In this study, support vector machine is used as the machine learning algorithm implemented using SVMlight package available at http://svmlight.joachims.org/. SVM-based models are trained with a learning algorithm where it draws an optimal hyperplane in a multi-dimensional feature space that creating a boundary dividing the datasets in two classes. Among different machine learning techniques, SVM performs well because it is effective in controlling the classifier’s capacity and associated potential for overfitting [38]. In particular, SVM has been hugely implemented in various immune epitopes prediction tools [31, 39], protein structure prediction [40] and genomic data [41] because of its ability to handle noise and large dataset [42].

RandomForest

In this study, RandomForest (RF) has been implemented using randomForest package in R (http://cran.r-project.org//). RF has been widely used for the binary as well as multiclass classification using nucleotide or amino acid compositions as feature inputs [43]. RF classification model, at optimized parameters with lowest out-of-bag (OOB) error, was selected for the classification purpose. The overall performance of the selected model was evaluated in terms of sensitivity, specificity, accuracy and MCC from the confusion matrix.

WEKA-based techniques

In addition to the SVM and RF, BayesNet, NaiveBayes, IBk (kNN) and J48 machine learning algorithms were also evaluated through WEKA package. These techniques have already been implemented in immune epitope prediction studies in earlier studies [31, 44]. Similar to SVM and RF, the performances were evaluated using sensitivity, specificity, accuracy, MCC and AUC.
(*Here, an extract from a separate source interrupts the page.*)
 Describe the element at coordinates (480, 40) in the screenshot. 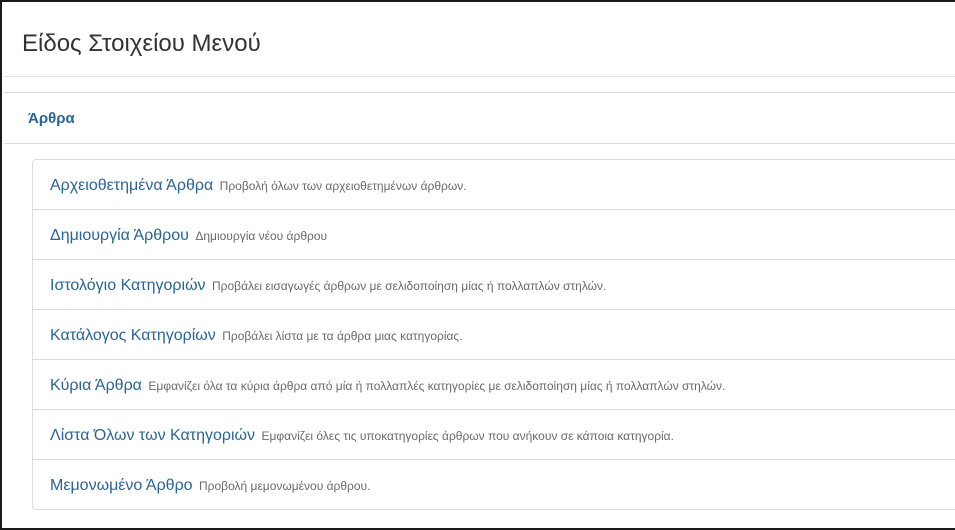

I see `modal-header: Είδος Στοιχείου Μενού` at that location.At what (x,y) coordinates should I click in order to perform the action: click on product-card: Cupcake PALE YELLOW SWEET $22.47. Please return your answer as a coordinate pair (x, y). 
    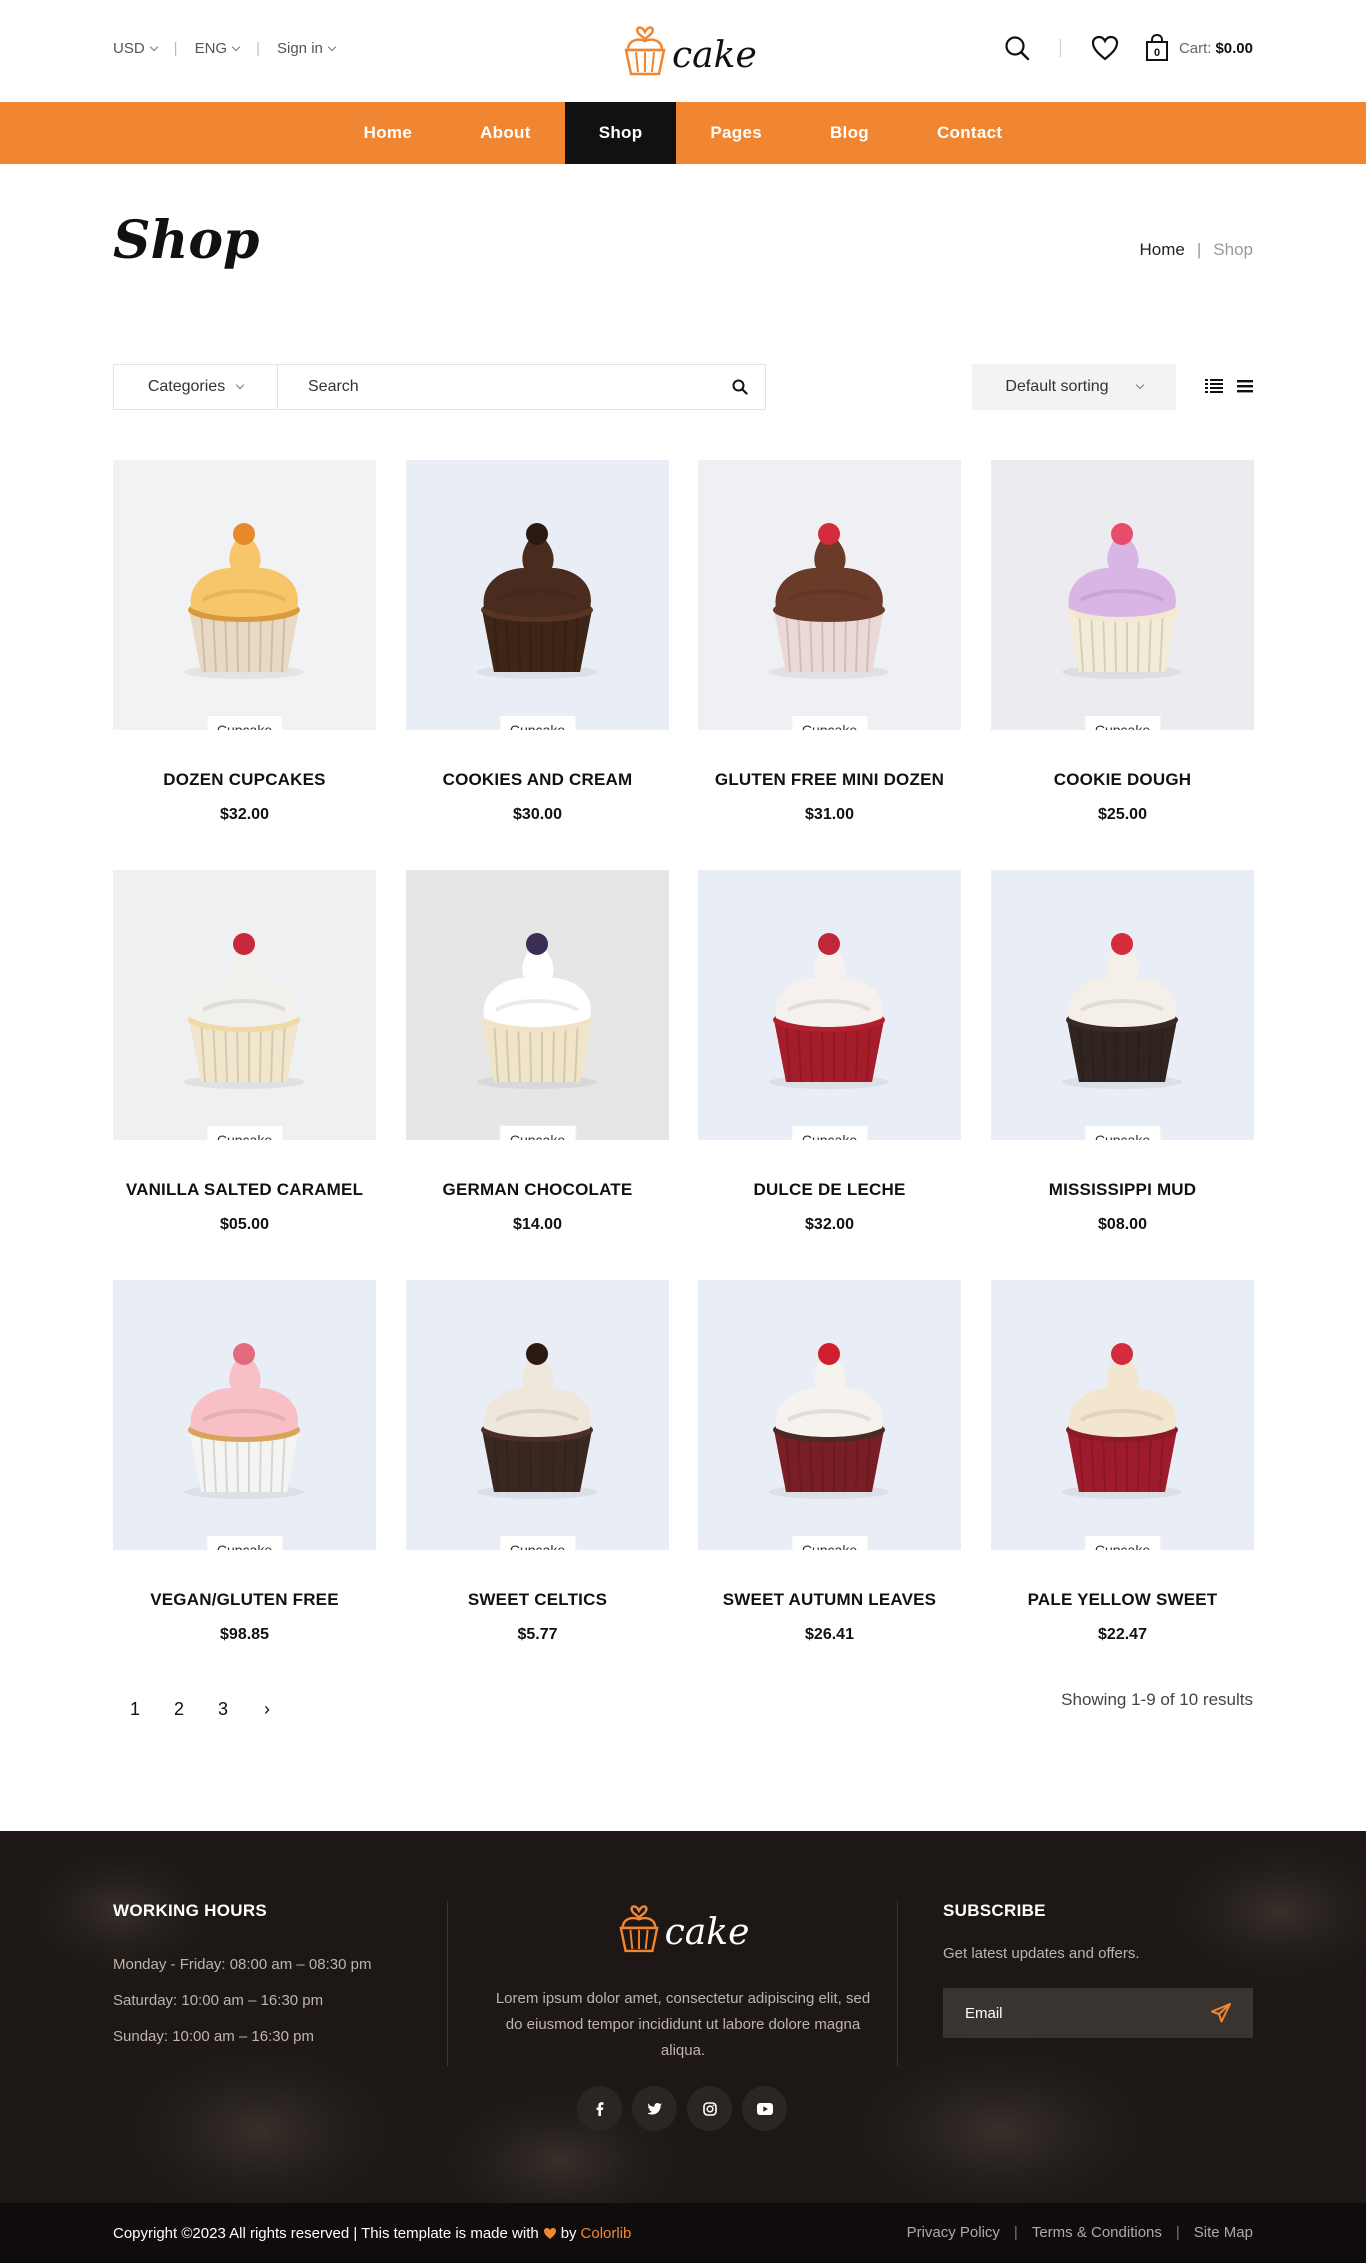
    Looking at the image, I should click on (1122, 1465).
Evaluating performance of models

Evaluation and comparison of learning methods is essential part of predictive modeling. Cross-validation technique is among most practiced techniques which involve dividing the data into two segments; the first part is used to train the model and the other holdout or test data is used to test the model. Tenfold cross validation technique has been adopted where at a given instance, nine segments were used in training the model and the rest one segment was used to test the model. The process is repeated ten times such that each segment can be tested. The performance of model was calculated by including results from all the ten predictions taken together. The performance of models can be measured by both threshold dependent as well as threshold independent parameters. For threshold independent parameter, AUC was measured which was calculated by PERF software. For threshold dependent parameters, the parameters like sensitivity (Sen), specificity (Spec), accuracy (Acc) and Matthews’s correlation coefficient (MCC) were calculated. The following equations were used for the calculation of these parameters:

$$\begin{aligned} & Accuracy = \frac{TP + TN}{TP + FN + FP + TN} \\ & Sensitivity = \frac{TP}{TP + FN} \\ & Specificity = \frac{TN}{TN + FP} \\ & MCC = \frac{{\left( {TP \times TN} \right) - \left( {FP \times FN} \right)}}{{\sqrt {\left( {TP + FP} \right)\left( {TP + FN} \right)\left( {TN + FP} \right)\left( {TN + FN} \right)} }} \\ \end{aligned}$$

where, TP = True Positive, FP = False Positive, FN = False Negative, TN = True Negative.